Excerpt:
● ● ● ● ●
Reporters from the nation's top two news organizations got into a raucous fistfight as they battled for control of a phone to report on the shooting of President John F. Kennedy, an explosive new book on the 1963 assassination reveals.
And the brawl occurred just 50 feet from the limousine where first lady Jackie Kennedy cradled the body of her husband whose head had exploded seconds earlier, according to Bill Sanderson, author of "Bulletins from Dallas: Reporting the JFK Assassination," published by Skyhorse.
"It's a pretty wild story, the way it got reported," Sanderson, a veteran journalist and newspaper editor, said in an interview on Newsmax TV's "The Steve Malzberg Show."
"Merriman Smith was a reporter for United Press International, which at the time competed story for story with the Associated Press. They're the two biggest American wire services of the day. So they're driving through Dealey Plaza in the fourth car behind President Kennedy's limousine.
"They hear the gunshots go off. Smith knew right away. He was a gun guy. He liked shooting, he liked hunting. He recognized the sound right away. He picked up the radio telephone that was sitting right in front of him in the car."
● ● ● ● ●
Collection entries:
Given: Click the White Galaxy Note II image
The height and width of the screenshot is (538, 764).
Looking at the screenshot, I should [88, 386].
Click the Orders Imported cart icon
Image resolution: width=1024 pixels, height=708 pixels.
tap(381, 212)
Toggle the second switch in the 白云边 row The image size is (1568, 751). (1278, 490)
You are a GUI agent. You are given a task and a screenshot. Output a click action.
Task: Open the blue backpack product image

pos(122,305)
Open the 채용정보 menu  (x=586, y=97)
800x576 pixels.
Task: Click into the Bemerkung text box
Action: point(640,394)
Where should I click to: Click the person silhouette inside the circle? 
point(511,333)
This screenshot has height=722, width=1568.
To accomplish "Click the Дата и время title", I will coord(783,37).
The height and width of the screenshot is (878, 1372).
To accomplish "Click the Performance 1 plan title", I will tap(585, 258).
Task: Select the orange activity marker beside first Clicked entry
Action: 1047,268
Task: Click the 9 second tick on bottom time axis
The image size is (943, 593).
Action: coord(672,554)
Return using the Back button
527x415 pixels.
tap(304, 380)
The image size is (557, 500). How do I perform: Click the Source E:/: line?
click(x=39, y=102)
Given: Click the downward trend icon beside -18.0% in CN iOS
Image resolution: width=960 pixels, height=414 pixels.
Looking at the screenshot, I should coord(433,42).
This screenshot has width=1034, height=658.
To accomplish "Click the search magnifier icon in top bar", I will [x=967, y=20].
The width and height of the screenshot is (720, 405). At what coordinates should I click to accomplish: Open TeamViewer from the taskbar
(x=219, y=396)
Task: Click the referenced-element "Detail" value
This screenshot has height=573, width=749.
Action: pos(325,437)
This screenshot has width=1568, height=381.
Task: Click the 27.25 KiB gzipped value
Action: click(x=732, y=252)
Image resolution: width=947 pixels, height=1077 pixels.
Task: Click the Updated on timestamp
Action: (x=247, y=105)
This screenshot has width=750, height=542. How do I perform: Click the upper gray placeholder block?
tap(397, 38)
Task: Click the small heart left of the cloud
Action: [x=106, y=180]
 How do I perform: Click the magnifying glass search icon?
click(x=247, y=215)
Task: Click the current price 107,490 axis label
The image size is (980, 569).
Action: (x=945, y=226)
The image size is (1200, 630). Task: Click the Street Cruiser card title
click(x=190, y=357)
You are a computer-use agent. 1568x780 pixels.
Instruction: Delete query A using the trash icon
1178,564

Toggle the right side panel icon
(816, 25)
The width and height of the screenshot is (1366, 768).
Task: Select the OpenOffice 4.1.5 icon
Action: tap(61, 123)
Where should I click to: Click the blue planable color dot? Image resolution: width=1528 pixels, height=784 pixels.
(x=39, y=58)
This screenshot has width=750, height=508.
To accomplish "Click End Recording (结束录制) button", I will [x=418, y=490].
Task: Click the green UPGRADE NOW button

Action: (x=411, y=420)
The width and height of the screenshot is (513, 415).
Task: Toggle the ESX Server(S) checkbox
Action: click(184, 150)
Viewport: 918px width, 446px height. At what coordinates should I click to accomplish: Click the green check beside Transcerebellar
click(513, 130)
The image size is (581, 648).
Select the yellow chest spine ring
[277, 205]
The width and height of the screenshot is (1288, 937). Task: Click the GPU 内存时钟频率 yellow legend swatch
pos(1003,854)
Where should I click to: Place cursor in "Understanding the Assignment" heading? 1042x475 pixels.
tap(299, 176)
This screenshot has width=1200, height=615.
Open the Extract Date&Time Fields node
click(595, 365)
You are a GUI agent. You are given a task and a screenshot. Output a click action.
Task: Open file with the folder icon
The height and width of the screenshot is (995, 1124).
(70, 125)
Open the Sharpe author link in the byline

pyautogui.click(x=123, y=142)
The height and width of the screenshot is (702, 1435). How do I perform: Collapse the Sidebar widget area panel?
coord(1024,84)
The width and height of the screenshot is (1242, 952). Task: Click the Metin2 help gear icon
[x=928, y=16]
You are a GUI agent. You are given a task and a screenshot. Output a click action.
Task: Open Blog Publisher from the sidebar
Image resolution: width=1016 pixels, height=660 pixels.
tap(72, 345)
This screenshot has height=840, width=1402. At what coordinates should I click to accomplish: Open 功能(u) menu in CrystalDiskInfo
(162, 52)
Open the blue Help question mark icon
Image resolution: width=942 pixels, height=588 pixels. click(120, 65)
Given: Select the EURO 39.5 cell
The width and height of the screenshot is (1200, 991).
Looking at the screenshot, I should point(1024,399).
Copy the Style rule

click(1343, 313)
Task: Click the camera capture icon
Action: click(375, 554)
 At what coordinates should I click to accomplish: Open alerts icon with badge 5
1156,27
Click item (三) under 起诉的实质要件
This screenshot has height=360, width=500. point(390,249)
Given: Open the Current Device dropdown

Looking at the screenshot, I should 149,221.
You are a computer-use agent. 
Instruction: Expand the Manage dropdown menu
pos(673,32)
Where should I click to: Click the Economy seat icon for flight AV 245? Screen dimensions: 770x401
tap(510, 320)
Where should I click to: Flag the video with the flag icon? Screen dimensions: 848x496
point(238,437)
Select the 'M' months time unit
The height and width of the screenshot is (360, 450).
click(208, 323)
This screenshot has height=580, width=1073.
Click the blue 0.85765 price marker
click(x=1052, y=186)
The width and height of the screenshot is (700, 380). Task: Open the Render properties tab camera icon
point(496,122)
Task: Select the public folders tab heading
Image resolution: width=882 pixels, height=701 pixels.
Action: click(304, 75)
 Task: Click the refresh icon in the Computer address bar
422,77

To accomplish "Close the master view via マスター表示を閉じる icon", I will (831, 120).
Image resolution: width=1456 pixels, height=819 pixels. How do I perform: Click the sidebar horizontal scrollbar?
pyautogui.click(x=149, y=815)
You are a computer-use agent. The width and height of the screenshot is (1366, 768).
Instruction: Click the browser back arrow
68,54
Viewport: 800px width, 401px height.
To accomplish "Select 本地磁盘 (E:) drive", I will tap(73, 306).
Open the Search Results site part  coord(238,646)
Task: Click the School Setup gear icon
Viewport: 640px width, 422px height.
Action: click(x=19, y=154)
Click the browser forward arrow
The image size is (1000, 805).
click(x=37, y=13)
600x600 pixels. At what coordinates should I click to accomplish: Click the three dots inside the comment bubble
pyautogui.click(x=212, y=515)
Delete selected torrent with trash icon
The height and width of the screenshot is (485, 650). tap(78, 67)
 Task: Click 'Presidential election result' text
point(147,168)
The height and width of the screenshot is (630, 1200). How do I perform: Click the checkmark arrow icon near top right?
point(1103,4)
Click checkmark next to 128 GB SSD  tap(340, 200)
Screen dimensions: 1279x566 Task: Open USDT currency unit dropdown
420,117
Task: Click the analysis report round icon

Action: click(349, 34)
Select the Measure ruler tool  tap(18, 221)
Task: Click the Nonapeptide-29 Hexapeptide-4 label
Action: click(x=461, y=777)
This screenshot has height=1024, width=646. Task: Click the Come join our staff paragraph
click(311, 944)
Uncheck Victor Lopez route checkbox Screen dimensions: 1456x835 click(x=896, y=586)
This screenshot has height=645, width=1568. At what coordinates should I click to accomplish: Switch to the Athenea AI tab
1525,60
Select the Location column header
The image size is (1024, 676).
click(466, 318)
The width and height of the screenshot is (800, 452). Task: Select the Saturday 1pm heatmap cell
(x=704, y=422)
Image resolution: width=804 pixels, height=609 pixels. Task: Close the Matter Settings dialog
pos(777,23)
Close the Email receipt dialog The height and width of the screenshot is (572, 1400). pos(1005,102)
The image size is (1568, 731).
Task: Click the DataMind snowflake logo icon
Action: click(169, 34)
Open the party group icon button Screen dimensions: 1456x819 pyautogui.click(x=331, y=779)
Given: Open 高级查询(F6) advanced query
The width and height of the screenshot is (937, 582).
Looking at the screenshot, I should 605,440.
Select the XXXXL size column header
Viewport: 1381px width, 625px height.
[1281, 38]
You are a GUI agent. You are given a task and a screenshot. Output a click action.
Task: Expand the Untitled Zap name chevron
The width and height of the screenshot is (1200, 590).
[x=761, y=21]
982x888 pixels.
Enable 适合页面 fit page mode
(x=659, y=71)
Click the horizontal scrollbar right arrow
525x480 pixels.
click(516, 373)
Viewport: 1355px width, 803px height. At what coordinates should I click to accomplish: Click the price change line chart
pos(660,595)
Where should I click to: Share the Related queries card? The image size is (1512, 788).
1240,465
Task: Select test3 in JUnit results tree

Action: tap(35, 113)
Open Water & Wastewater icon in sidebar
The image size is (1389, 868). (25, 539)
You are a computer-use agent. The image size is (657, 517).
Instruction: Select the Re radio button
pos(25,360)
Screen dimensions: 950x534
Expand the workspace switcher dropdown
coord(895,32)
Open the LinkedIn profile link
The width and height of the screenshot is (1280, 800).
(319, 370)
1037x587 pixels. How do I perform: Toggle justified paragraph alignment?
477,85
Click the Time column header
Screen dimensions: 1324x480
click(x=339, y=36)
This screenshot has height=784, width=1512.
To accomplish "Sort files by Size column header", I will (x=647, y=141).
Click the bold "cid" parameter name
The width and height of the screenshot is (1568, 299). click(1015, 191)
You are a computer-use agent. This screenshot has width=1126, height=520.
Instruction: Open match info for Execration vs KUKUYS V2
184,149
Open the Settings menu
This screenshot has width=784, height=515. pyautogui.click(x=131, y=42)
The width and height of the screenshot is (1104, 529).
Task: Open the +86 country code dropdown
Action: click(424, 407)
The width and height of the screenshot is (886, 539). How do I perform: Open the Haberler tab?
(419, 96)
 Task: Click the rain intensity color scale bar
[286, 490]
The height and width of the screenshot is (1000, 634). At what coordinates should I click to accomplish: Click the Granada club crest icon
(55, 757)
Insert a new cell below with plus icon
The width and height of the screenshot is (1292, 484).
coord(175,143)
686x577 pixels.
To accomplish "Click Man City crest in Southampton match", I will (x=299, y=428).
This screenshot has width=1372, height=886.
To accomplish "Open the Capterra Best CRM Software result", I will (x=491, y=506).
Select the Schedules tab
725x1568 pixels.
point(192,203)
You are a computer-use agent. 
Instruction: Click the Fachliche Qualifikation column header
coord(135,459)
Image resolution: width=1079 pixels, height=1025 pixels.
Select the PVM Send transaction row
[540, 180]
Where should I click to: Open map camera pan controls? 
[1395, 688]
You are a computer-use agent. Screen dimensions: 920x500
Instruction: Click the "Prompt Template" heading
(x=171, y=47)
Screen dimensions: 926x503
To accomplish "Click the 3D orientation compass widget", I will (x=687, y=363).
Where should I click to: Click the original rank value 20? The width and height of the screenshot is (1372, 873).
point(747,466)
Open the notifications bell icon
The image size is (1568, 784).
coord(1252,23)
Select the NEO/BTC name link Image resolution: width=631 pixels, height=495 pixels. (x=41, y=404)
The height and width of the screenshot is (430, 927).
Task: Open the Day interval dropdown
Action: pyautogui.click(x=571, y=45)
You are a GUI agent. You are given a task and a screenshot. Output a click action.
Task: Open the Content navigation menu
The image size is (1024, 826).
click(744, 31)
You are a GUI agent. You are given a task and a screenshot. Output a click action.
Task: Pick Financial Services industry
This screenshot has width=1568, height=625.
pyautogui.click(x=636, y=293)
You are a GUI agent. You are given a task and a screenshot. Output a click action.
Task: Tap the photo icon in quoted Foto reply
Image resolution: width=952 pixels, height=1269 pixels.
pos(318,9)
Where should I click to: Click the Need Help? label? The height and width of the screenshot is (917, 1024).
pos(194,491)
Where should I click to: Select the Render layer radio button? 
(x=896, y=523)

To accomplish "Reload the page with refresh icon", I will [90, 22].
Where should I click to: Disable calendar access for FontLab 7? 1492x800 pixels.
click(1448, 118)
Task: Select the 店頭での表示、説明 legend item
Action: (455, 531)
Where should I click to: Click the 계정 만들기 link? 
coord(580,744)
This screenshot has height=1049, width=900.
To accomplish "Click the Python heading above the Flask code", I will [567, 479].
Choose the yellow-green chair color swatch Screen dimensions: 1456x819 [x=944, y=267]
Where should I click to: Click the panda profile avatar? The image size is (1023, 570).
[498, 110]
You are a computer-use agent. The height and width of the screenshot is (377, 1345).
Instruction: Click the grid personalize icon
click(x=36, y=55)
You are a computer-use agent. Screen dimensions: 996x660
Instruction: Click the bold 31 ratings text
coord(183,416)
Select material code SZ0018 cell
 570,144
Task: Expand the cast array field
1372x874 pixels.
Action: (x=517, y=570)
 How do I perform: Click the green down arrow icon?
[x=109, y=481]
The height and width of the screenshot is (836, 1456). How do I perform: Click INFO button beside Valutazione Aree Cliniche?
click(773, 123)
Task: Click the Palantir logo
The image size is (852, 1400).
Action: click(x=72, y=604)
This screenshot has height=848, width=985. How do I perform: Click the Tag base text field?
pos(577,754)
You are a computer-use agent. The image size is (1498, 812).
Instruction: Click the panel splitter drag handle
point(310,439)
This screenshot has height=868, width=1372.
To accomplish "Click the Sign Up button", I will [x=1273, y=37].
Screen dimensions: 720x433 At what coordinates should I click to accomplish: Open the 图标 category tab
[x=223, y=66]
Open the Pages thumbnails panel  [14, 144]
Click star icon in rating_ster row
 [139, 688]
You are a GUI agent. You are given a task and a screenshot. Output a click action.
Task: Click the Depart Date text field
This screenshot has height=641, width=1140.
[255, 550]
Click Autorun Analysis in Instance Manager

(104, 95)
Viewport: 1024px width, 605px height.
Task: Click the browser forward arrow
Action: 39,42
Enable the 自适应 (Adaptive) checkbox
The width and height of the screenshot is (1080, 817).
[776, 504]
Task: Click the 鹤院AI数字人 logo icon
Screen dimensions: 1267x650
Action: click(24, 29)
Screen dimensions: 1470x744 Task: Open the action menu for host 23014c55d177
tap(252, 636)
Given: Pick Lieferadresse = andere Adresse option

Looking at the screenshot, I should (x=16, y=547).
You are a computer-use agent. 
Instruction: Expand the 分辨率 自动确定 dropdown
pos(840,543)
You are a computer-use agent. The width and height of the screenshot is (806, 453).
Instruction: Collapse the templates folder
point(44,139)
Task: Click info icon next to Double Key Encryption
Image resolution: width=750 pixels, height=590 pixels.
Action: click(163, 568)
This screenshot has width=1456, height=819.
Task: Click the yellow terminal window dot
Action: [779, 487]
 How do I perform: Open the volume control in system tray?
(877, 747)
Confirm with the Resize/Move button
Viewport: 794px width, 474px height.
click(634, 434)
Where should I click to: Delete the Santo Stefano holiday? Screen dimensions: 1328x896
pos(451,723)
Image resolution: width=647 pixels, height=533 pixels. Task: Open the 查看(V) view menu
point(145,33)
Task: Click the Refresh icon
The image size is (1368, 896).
● ● ● ● ●
Assignment: Continue the article about the reporters covering the Kennedy assassination, starting after its last sentence.

Answer area:
Incredibly, it was the only mobile phone for some 58 Washington reporters at the scene — in an era where wireless phones did not exist, except for world dignitaries.
"Smith put a call through to the Dallas UPI Bureau and yelled, 'three shots fired at President Kennedy's motorcade today in downtown Dallas.' It went to the editor, the editor handed it to a teletype operator . . . and it went out on UPI's A-wire at 12:34 p.m., four minutes after the shooting," Sanderson said.
"Smitty stays on the phone with his editor and in the backseat of the car behind him was a reporter for the Associated Press, a guy named Jack Bell. He's apoplectic. He wants to call the story into the Associated Press. That's his job. So he starts yelling at Smitty, 'Give me the phone! Give me the phone!'
"And Smitty is scrunched down under the dashboard and held on and kept talking to his boss. So Jack Bell began punching him. They had a fight in the wire car over who was going to hold on to the phone. Smitty held on longer —all the way to Parkland hospital – fighting off the AP guy the whole time."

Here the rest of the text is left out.